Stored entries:
Content starts

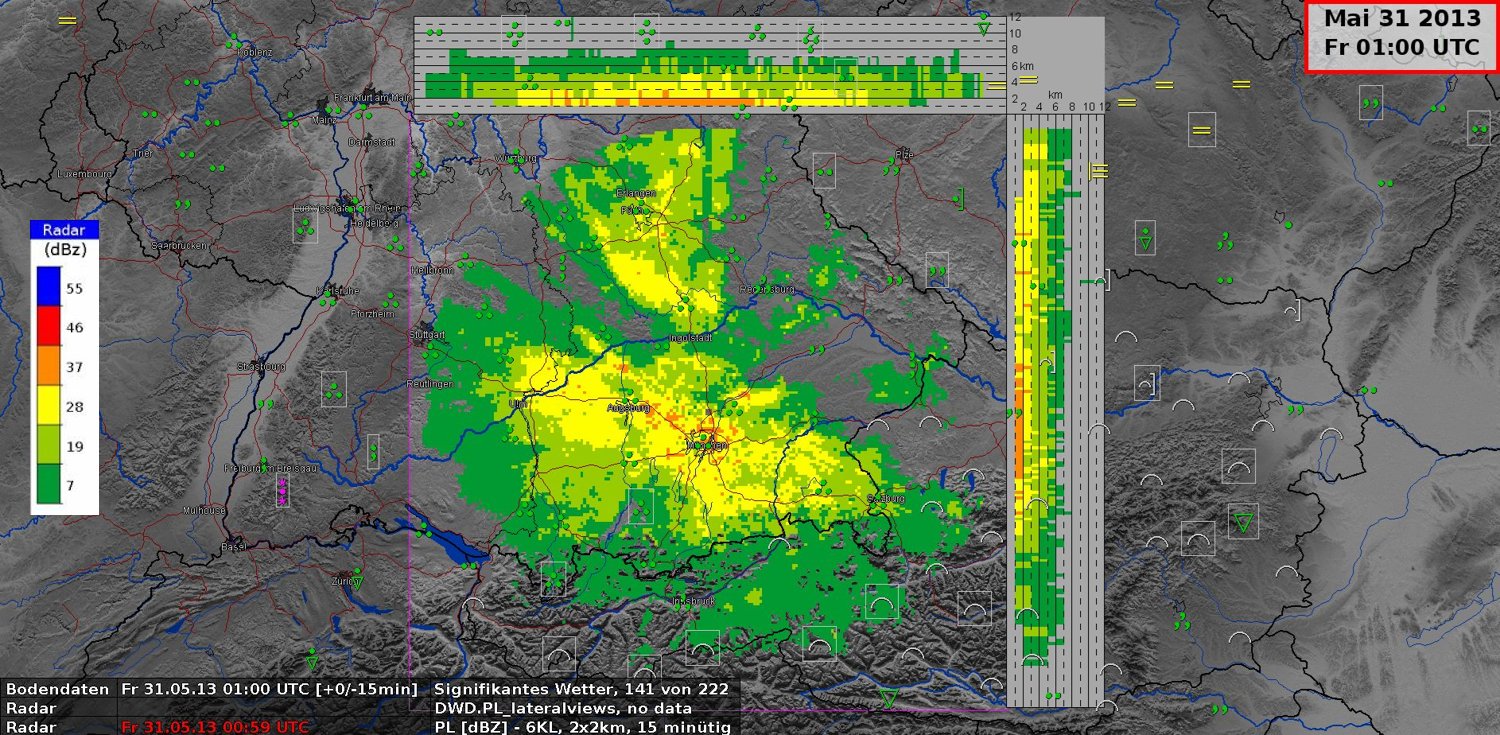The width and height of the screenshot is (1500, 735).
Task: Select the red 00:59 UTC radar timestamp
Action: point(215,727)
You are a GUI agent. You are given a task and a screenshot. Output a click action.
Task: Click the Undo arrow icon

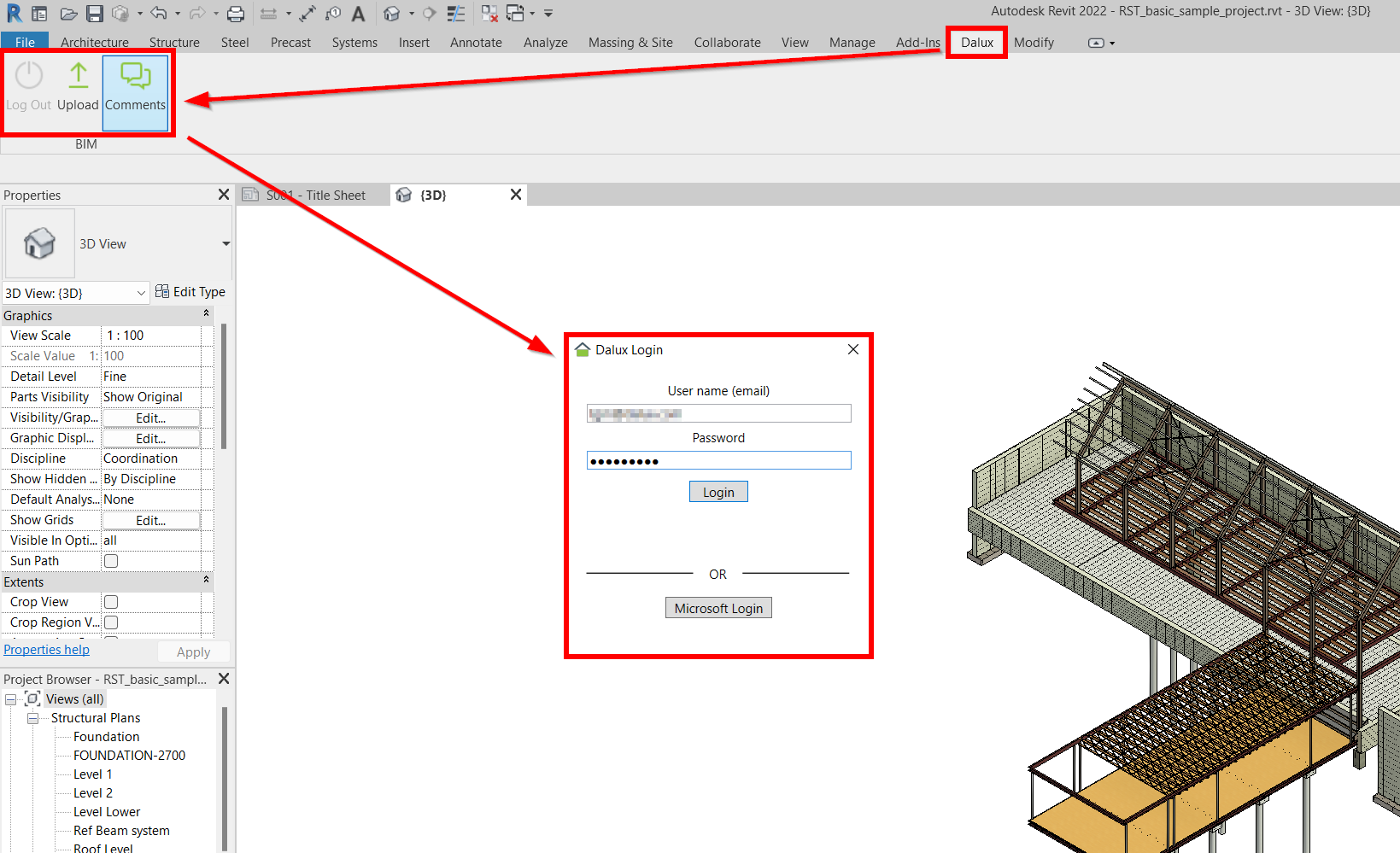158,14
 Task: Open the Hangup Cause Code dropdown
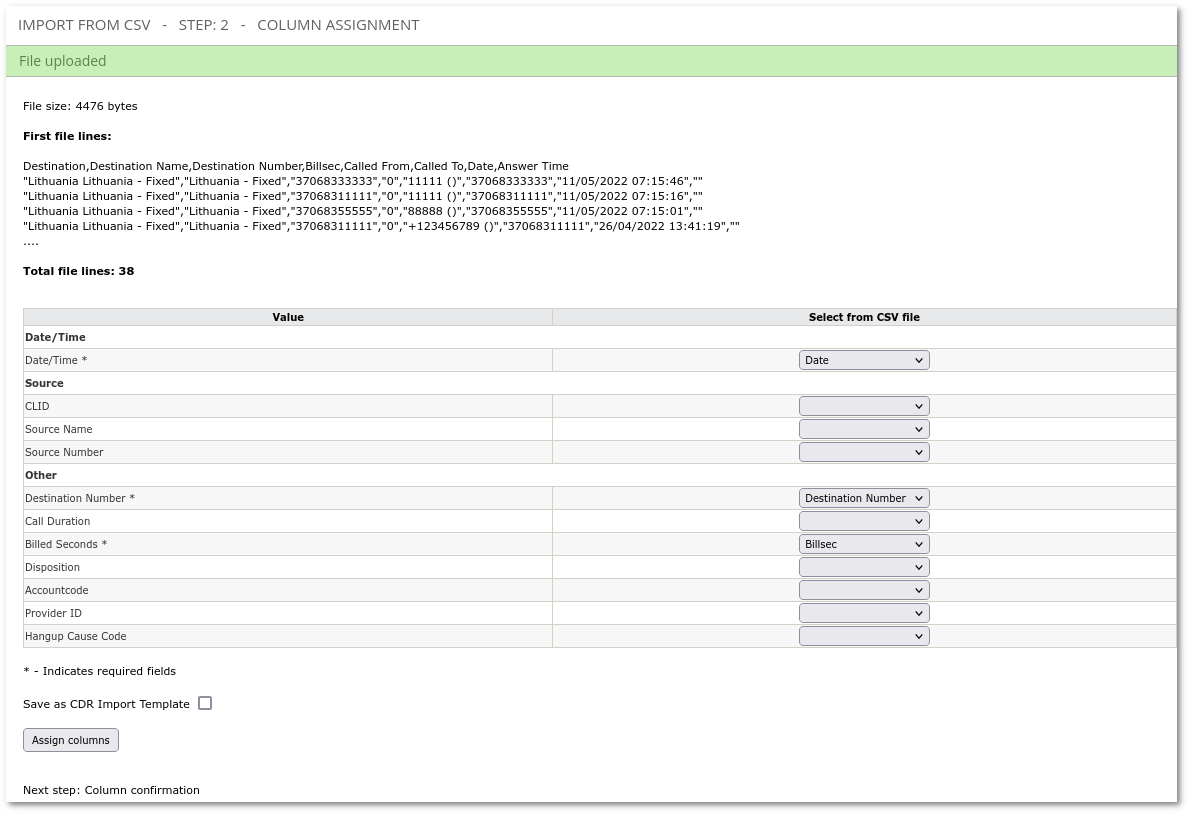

Content ends

### TASK ITEM
Emit an exact copy of the lines from the line bearing "Task: Click the Undo arrow icon" through the last line above, inclusive, and leave the images out.

### TASK SOLUTION
Task: Click the Undo arrow icon

158,14
 Task: Open the Hangup Cause Code dropdown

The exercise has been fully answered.